どんな問題が入試に適しているのか?

三週間前の「定期試験考『出題はスタンダードこそ王道』」について
「孫子曰く。戦いは、正を以って合し、奇を以って勝つ(事を決するのは、正(王道)ではなく、奇をもってとするのだ)」というメールを戴いた。
そこで今回は「どんな問題が入試に適しているのか?」について述べてみたいと思う。これは「生徒の学力を計るにはどんな問題が適切なのか?」という事になると思う。
一言でいえば「記述式、出来れば論述式の問題がベスト」であると思う。
私には二人姉がいるが、いずれも「団塊の世代」で昭和時代の中盤に中学生であった。彼女達の述懐によると「私達の頃のテスト問題って『○×式』が多かったと思う」という事であった。
その後私達の頃、昭和の終盤になると「記述式問題に対応出来るのが本当の学力」「増えている記述式問題への対策は」等のフレーズが増えてきた。
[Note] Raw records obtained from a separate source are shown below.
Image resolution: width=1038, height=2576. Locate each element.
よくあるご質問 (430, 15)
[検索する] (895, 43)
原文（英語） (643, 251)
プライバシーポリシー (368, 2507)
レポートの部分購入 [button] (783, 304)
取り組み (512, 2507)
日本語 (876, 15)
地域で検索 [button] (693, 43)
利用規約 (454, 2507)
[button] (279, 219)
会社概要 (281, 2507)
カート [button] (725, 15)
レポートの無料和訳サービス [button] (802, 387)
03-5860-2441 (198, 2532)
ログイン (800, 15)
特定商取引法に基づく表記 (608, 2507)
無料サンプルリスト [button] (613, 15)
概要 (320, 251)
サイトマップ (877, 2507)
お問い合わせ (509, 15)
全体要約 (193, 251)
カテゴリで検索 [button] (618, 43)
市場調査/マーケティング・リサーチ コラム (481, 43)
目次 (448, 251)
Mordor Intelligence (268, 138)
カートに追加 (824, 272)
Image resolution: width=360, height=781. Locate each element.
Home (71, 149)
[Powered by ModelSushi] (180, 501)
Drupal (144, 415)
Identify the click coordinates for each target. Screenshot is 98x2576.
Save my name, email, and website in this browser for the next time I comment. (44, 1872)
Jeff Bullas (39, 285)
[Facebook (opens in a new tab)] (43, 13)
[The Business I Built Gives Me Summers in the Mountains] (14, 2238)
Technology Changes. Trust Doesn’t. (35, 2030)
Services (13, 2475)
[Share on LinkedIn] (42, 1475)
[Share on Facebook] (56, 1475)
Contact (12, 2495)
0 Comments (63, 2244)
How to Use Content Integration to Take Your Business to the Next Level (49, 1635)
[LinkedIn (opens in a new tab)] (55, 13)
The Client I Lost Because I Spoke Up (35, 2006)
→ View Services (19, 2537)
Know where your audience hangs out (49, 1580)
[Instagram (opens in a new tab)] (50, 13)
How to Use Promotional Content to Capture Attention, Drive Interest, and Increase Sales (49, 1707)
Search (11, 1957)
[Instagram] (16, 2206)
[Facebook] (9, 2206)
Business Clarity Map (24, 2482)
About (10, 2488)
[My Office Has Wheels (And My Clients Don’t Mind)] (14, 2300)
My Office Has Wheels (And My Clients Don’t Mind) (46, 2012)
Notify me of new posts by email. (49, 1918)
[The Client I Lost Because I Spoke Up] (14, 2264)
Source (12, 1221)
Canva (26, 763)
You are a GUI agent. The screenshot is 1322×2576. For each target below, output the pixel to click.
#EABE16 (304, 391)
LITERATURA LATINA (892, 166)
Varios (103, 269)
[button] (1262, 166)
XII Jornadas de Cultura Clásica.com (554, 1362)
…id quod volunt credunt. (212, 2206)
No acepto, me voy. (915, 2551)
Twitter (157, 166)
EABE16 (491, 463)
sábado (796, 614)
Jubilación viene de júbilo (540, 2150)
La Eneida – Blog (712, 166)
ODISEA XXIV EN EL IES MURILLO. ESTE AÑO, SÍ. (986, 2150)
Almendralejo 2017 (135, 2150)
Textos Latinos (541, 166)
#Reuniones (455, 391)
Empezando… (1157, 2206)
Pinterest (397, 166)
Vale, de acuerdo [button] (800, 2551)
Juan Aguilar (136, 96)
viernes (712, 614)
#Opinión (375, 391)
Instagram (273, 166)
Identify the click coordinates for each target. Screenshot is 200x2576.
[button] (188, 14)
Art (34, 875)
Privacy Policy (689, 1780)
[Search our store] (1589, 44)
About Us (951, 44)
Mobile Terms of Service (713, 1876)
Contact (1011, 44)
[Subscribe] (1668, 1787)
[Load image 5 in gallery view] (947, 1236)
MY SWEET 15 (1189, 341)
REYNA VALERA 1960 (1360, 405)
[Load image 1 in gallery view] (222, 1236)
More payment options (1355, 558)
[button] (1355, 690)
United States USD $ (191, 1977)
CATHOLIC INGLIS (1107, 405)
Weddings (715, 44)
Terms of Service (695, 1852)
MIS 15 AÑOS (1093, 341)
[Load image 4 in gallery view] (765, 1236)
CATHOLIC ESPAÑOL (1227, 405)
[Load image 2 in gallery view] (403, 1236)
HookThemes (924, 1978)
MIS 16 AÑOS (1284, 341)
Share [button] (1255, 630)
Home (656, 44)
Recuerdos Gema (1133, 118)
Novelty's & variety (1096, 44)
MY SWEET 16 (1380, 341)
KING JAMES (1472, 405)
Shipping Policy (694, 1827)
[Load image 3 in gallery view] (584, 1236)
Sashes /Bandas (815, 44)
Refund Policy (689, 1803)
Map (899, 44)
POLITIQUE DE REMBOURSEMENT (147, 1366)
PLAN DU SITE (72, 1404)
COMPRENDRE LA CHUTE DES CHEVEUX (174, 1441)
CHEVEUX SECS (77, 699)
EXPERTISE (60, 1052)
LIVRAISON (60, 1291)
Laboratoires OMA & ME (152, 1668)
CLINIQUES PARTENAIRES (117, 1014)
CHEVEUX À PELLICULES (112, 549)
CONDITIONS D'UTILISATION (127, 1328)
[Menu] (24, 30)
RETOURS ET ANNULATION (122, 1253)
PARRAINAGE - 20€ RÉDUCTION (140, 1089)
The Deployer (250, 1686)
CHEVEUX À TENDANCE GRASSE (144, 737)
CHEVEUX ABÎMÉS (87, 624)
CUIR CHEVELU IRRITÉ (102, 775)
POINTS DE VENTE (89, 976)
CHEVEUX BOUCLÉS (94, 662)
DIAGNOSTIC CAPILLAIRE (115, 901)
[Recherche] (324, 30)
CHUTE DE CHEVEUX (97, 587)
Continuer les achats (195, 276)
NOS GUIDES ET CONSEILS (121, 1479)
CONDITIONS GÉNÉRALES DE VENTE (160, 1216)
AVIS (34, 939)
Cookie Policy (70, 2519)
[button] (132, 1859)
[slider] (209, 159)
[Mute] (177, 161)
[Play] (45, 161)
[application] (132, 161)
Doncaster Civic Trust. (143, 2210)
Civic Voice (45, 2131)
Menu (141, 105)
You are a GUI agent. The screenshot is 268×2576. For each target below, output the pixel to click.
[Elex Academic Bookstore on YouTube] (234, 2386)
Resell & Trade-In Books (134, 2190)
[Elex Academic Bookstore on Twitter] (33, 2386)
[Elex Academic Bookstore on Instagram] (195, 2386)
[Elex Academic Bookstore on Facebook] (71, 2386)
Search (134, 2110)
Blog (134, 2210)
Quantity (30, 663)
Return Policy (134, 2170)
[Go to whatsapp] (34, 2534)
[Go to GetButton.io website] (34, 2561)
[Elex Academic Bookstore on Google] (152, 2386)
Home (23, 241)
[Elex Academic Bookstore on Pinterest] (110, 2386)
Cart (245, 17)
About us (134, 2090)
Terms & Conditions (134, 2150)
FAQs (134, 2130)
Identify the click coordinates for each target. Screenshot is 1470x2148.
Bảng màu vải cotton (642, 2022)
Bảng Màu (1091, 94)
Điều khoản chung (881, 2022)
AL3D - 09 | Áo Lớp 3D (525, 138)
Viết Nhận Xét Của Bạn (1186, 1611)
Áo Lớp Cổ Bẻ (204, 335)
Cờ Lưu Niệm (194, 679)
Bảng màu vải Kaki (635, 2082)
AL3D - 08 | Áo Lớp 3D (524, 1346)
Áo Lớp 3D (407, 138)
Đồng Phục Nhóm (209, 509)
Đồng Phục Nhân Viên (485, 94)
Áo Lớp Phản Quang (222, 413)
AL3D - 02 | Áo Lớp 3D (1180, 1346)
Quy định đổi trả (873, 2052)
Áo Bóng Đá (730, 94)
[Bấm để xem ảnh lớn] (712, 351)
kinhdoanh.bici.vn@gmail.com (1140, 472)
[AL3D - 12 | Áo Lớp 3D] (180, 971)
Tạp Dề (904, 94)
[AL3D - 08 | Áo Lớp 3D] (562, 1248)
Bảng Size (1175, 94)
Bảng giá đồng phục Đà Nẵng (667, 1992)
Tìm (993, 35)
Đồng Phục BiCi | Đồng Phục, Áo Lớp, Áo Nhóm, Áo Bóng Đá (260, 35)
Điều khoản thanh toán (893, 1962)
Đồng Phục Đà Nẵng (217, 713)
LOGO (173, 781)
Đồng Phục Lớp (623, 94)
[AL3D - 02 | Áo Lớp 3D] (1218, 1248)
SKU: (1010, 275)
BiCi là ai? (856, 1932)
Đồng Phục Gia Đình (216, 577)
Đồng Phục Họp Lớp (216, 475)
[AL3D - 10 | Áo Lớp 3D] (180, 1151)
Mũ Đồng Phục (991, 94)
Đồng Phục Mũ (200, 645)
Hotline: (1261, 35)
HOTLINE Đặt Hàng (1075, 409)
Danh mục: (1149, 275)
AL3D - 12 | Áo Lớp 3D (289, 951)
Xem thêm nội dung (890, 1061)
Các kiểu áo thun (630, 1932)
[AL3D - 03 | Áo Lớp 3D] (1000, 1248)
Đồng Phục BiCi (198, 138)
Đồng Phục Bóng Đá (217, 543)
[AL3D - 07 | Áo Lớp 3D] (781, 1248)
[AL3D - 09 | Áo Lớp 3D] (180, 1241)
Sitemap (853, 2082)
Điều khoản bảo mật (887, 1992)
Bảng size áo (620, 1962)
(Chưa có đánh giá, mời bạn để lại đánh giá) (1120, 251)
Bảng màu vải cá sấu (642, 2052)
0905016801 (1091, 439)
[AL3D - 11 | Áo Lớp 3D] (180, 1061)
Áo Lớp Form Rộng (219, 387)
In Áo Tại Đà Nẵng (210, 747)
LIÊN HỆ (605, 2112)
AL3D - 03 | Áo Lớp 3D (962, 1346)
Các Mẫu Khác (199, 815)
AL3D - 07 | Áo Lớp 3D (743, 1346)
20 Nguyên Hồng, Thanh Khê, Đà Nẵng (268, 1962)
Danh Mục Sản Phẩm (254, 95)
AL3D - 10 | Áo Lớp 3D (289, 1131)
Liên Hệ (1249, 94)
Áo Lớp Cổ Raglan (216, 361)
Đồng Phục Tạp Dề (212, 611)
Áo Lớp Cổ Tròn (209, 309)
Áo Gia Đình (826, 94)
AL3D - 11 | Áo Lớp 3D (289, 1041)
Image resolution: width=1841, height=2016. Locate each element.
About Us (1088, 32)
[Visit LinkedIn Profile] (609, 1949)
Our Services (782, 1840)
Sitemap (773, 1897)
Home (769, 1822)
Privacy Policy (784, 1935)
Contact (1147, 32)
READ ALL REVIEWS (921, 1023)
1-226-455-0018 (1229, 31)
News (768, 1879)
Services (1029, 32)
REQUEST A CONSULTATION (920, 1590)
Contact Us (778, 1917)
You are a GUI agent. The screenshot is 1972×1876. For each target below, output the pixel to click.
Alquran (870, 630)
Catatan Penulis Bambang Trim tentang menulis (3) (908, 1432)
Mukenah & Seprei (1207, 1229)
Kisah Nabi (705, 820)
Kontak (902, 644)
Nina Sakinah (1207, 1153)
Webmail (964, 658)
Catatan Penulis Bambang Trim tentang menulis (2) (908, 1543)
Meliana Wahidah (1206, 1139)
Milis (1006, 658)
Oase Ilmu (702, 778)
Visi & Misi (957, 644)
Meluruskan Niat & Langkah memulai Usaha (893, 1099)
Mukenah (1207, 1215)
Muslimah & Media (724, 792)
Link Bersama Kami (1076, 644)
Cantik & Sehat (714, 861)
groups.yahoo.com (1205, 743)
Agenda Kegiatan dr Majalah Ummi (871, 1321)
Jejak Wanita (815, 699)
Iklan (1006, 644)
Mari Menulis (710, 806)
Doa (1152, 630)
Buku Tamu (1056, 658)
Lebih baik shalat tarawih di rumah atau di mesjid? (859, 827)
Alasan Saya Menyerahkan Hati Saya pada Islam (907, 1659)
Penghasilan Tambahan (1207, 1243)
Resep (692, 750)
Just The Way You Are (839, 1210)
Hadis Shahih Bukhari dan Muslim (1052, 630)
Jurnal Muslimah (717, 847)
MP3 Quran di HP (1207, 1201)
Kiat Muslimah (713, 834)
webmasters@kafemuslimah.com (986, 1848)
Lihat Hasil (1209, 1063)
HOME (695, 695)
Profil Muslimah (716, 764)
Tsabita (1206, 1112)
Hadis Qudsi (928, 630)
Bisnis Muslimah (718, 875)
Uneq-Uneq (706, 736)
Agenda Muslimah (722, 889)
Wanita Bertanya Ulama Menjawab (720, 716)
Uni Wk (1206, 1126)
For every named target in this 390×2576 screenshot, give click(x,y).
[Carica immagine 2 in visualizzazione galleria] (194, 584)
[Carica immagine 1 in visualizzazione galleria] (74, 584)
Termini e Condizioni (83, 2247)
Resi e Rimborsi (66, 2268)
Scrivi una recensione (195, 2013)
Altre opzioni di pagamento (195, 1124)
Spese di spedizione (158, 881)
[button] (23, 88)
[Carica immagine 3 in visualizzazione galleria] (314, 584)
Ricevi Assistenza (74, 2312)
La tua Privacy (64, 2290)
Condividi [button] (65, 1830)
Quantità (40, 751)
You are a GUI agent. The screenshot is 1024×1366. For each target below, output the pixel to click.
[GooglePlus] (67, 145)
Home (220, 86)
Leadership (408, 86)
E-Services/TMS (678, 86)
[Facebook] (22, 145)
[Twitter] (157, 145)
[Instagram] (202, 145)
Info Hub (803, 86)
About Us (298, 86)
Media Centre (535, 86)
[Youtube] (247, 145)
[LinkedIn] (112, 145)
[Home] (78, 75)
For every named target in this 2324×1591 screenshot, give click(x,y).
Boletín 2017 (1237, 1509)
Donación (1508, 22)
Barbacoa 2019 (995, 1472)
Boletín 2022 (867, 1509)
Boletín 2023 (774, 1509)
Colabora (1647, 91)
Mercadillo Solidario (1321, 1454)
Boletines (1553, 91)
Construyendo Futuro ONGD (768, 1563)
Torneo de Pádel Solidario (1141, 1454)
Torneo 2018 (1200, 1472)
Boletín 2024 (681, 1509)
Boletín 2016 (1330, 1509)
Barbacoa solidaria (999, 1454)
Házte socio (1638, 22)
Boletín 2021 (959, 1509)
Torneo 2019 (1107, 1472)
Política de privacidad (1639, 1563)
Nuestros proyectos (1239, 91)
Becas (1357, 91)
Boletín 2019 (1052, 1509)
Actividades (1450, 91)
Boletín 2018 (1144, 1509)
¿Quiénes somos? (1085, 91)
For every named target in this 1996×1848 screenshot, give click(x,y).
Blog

いわば「次の中から選びなさい」という問題が主流だったところから「これは何か書きなさい」という問題の割合が高まってきたという事だ。
確かに知識がやや曖昧であっても選択問題ならば対応出来る可能性は、きちんと答えを書かなければならない記述式問題よりも高いと考えられる。
しかし、当塾のある埼玉県の公立高校の入試ではここ数年、記述式問題、特に論述式問題の割合が高まっている。これは「なぜそうなるのか理由を書きなさい」のように文(章)で答える問題である。
こうなると単なる知識の記憶でなく、事象の理解が必要不可欠になる。そしてその鍵となるのは文章読解力と作文力である。「国語は全ての科目の基礎」という昔から言われてきた言葉は、ここに来てますます正当性が証明されてきたといえるだろう。